Many people remember the unveiling of Google’s driver-optional, wheel-and-pedal-less car, and still more probably remember the California DMV and its eagerness to attack the concept, and required that cars, automated or not, have manual controls for the driver/human on-board to take control if something were to go haywire and/or fail. That seems completely logical and all, just a little sad since that’s not the point of the car. But moving to today, some interesting news comes to us regarding the driver-optional car.
Google Maps is great and knowledgeable, and it has most if not all drivable roads mapped. But as with everything, sensors aren’t yet as good as human sensory reactions. The driver-optional car was seen to have an issue of sorts with intersections, specifically ones that were empty with a red light, or were unmapped on Google’s navigation system. So, if you are alone at a red light or a newly-erected stoplight, prepare for a screeching stop of a problem. The human-free car has a problem where if the intersection has a red light for your current direction, but there are no other cars, the car has a chance of completely running the light, much like an impatient or ‘untouchable’ teenager. The issue with the mapped stoplights is far greater, since it relies not on sensor and software fixings, but on Google ability to update and maintain the database that the car needs and uses.

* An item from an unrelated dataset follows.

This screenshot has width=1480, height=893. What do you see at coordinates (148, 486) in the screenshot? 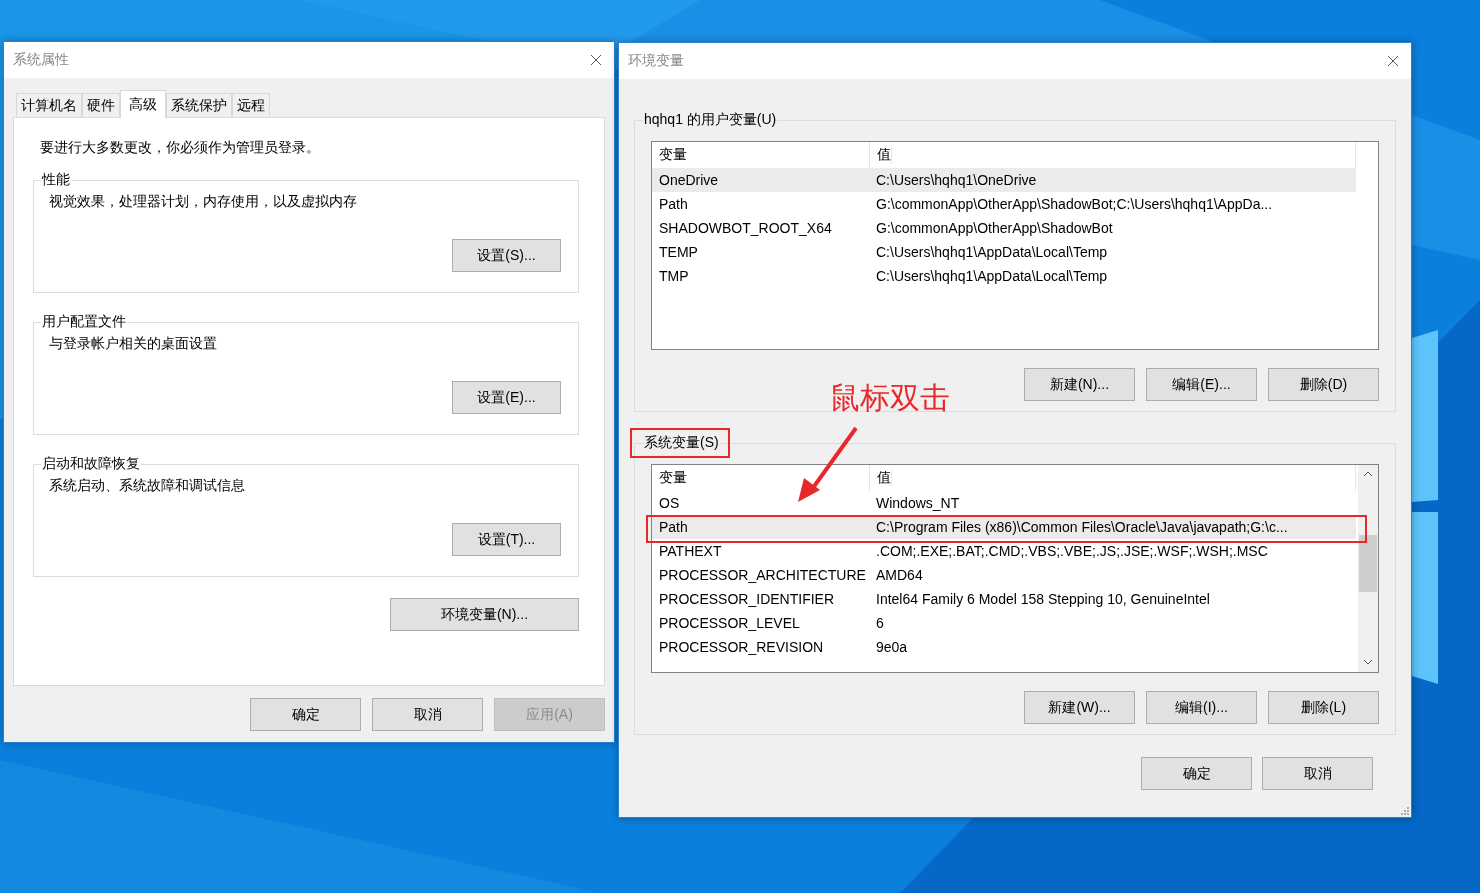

The problems aren’t just a red light running, or a light not registered on the database. As with most driving offences, you would receive a ticket for running a red light, occupied or not as it was. And the issue of not having a stoplight as existing causes even greater problems, because that creates exactly the opposite problem, having too much unregistered traffic and too many unknown situations, where the ‘passenger’ would be in danger and at the mercy of an underinformed system. The legal side of all the driver-optional cars business is heating up as the topic becomes more and more likely and more realized. But as time passes, and people realize that machines will be performing human tasks in the near future, on a daily basis no less, and we will have to deal with it. World, get ready, because Google is leading us with driver-optional cars into a more automated road system. We just have to straighten out that map a little first.